Item position entries
******

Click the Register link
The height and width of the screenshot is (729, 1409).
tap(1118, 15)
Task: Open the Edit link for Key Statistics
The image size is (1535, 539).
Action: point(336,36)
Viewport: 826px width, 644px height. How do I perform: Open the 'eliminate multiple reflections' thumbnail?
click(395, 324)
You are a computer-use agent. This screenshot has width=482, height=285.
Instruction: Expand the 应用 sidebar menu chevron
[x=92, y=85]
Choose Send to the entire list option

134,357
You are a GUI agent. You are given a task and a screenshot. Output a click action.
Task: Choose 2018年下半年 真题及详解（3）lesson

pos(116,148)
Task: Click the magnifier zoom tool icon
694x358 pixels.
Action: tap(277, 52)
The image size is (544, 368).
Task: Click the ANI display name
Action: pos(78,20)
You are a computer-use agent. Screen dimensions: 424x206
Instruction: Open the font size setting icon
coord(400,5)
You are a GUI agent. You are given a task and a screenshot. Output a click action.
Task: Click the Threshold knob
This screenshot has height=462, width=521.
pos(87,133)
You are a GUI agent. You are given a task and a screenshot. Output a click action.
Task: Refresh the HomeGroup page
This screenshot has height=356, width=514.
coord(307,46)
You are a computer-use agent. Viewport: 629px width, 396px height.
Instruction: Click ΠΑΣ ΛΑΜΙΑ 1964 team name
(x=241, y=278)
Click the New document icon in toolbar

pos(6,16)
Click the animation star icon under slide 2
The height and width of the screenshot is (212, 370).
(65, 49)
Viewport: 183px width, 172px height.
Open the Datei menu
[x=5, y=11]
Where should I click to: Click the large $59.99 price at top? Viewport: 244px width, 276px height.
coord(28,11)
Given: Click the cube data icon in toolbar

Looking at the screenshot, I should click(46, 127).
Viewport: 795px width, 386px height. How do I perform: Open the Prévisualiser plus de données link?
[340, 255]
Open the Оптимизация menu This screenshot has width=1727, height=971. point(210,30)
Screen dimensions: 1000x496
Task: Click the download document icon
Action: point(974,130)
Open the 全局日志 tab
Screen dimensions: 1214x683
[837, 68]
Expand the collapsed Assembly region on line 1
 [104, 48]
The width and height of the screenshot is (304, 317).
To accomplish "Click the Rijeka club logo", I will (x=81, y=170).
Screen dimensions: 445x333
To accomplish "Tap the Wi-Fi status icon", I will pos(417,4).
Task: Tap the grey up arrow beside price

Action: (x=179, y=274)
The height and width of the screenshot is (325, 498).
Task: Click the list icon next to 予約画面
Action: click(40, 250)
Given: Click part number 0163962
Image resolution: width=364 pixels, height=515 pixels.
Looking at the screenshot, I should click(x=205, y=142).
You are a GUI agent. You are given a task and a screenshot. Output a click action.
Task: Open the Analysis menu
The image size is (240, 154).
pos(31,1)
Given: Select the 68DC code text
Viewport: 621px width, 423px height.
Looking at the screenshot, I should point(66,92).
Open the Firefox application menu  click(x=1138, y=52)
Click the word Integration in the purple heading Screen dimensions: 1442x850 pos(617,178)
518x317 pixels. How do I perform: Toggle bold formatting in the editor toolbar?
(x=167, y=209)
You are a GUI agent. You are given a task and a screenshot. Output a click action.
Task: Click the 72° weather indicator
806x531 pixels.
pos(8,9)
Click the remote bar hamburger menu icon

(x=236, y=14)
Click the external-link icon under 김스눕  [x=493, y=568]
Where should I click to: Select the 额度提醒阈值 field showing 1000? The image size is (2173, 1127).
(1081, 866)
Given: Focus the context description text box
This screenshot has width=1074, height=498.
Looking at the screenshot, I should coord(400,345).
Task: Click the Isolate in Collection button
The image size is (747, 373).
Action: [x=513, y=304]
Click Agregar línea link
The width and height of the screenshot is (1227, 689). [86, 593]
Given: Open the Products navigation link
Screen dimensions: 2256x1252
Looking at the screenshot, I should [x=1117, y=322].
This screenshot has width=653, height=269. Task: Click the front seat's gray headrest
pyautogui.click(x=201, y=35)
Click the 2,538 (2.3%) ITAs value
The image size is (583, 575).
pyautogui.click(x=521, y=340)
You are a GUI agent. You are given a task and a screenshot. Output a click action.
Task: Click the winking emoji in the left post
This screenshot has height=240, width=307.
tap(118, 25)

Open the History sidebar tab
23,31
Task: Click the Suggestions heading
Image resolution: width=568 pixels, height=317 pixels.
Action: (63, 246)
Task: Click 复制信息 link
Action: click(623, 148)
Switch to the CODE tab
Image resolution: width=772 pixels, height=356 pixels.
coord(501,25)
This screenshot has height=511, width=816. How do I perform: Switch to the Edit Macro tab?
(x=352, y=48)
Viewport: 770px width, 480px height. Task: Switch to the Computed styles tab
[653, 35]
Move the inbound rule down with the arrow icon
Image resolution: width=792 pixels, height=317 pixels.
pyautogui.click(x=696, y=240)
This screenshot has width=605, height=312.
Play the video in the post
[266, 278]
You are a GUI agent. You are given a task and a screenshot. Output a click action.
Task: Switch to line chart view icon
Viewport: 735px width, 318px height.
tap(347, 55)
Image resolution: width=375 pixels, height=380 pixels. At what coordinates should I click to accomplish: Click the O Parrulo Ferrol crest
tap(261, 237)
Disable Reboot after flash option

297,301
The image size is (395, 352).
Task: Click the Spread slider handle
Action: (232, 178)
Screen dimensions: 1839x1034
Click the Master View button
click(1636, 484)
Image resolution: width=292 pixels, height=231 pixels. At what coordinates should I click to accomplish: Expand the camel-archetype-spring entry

******

— What you need to do —
Rewrite all of the records above, swapping "computer-use agent" for "desktop agent" wherever it occurs and leaving everything else unchanged.

— Answer for this exercise —
Click the Register link
The height and width of the screenshot is (729, 1409).
tap(1118, 15)
Task: Open the Edit link for Key Statistics
The image size is (1535, 539).
Action: point(336,36)
Viewport: 826px width, 644px height. How do I perform: Open the 'eliminate multiple reflections' thumbnail?
click(395, 324)
You are a desktop agent. This screenshot has width=482, height=285.
Instruction: Expand the 应用 sidebar menu chevron
[x=92, y=85]
Choose Send to the entire list option

134,357
You are a GUI agent. You are given a task and a screenshot. Output a click action.
Task: Choose 2018年下半年 真题及详解（3）lesson

pos(116,148)
Task: Click the magnifier zoom tool icon
694x358 pixels.
Action: tap(277, 52)
The image size is (544, 368).
Task: Click the ANI display name
Action: pos(78,20)
You are a desktop agent. Screen dimensions: 424x206
Instruction: Open the font size setting icon
coord(400,5)
You are a GUI agent. You are given a task and a screenshot. Output a click action.
Task: Click the Threshold knob
This screenshot has height=462, width=521.
pos(87,133)
You are a GUI agent. You are given a task and a screenshot. Output a click action.
Task: Refresh the HomeGroup page
This screenshot has height=356, width=514.
coord(307,46)
You are a desktop agent. Viewport: 629px width, 396px height.
Instruction: Click ΠΑΣ ΛΑΜΙΑ 1964 team name
(x=241, y=278)
Click the New document icon in toolbar

pos(6,16)
Click the animation star icon under slide 2
The height and width of the screenshot is (212, 370).
(65, 49)
Viewport: 183px width, 172px height.
Open the Datei menu
[x=5, y=11]
Where should I click to: Click the large $59.99 price at top? Viewport: 244px width, 276px height.
coord(28,11)
Given: Click the cube data icon in toolbar

Looking at the screenshot, I should click(46, 127).
Viewport: 795px width, 386px height. How do I perform: Open the Prévisualiser plus de données link?
[340, 255]
Open the Оптимизация menu This screenshot has width=1727, height=971. point(210,30)
Screen dimensions: 1000x496
Task: Click the download document icon
Action: point(974,130)
Open the 全局日志 tab
Screen dimensions: 1214x683
[837, 68]
Expand the collapsed Assembly region on line 1
 [104, 48]
The width and height of the screenshot is (304, 317).
To accomplish "Click the Rijeka club logo", I will (x=81, y=170).
Screen dimensions: 445x333
To accomplish "Tap the Wi-Fi status icon", I will pos(417,4).
Task: Tap the grey up arrow beside price

Action: (x=179, y=274)
The height and width of the screenshot is (325, 498).
Task: Click the list icon next to 予約画面
Action: click(40, 250)
Given: Click part number 0163962
Image resolution: width=364 pixels, height=515 pixels.
Looking at the screenshot, I should click(x=205, y=142).
You are a GUI agent. You are given a task and a screenshot. Output a click action.
Task: Open the Analysis menu
The image size is (240, 154).
pos(31,1)
Given: Select the 68DC code text
Viewport: 621px width, 423px height.
Looking at the screenshot, I should point(66,92).
Open the Firefox application menu  click(x=1138, y=52)
Click the word Integration in the purple heading Screen dimensions: 1442x850 pos(617,178)
518x317 pixels. How do I perform: Toggle bold formatting in the editor toolbar?
(x=167, y=209)
You are a GUI agent. You are given a task and a screenshot. Output a click action.
Task: Click the 72° weather indicator
806x531 pixels.
pos(8,9)
Click the remote bar hamburger menu icon

(x=236, y=14)
Click the external-link icon under 김스눕  [x=493, y=568]
Where should I click to: Select the 额度提醒阈值 field showing 1000? The image size is (2173, 1127).
(1081, 866)
Given: Focus the context description text box
This screenshot has width=1074, height=498.
Looking at the screenshot, I should coord(400,345).
Task: Click the Isolate in Collection button
The image size is (747, 373).
Action: [x=513, y=304]
Click Agregar línea link
The width and height of the screenshot is (1227, 689). [86, 593]
Given: Open the Products navigation link
Screen dimensions: 2256x1252
Looking at the screenshot, I should [x=1117, y=322].
This screenshot has width=653, height=269. Task: Click the front seat's gray headrest
pyautogui.click(x=201, y=35)
Click the 2,538 (2.3%) ITAs value
The image size is (583, 575).
pyautogui.click(x=521, y=340)
You are a GUI agent. You are given a task and a screenshot. Output a click action.
Task: Click the winking emoji in the left post
This screenshot has height=240, width=307.
tap(118, 25)

Open the History sidebar tab
23,31
Task: Click the Suggestions heading
Image resolution: width=568 pixels, height=317 pixels.
Action: (63, 246)
Task: Click 复制信息 link
Action: click(623, 148)
Switch to the CODE tab
Image resolution: width=772 pixels, height=356 pixels.
coord(501,25)
This screenshot has height=511, width=816. How do I perform: Switch to the Edit Macro tab?
(x=352, y=48)
Viewport: 770px width, 480px height. Task: Switch to the Computed styles tab
[653, 35]
Move the inbound rule down with the arrow icon
Image resolution: width=792 pixels, height=317 pixels.
pyautogui.click(x=696, y=240)
This screenshot has width=605, height=312.
Play the video in the post
[266, 278]
You are a GUI agent. You are given a task and a screenshot. Output a click action.
Task: Switch to line chart view icon
Viewport: 735px width, 318px height.
tap(347, 55)
Image resolution: width=375 pixels, height=380 pixels. At what coordinates should I click to accomplish: Click the O Parrulo Ferrol crest
tap(261, 237)
Disable Reboot after flash option

297,301
The image size is (395, 352).
Task: Click the Spread slider handle
Action: (232, 178)
Screen dimensions: 1839x1034
Click the Master View button
click(1636, 484)
Image resolution: width=292 pixels, height=231 pixels. At what coordinates should I click to accomplish: Expand the camel-archetype-spring entry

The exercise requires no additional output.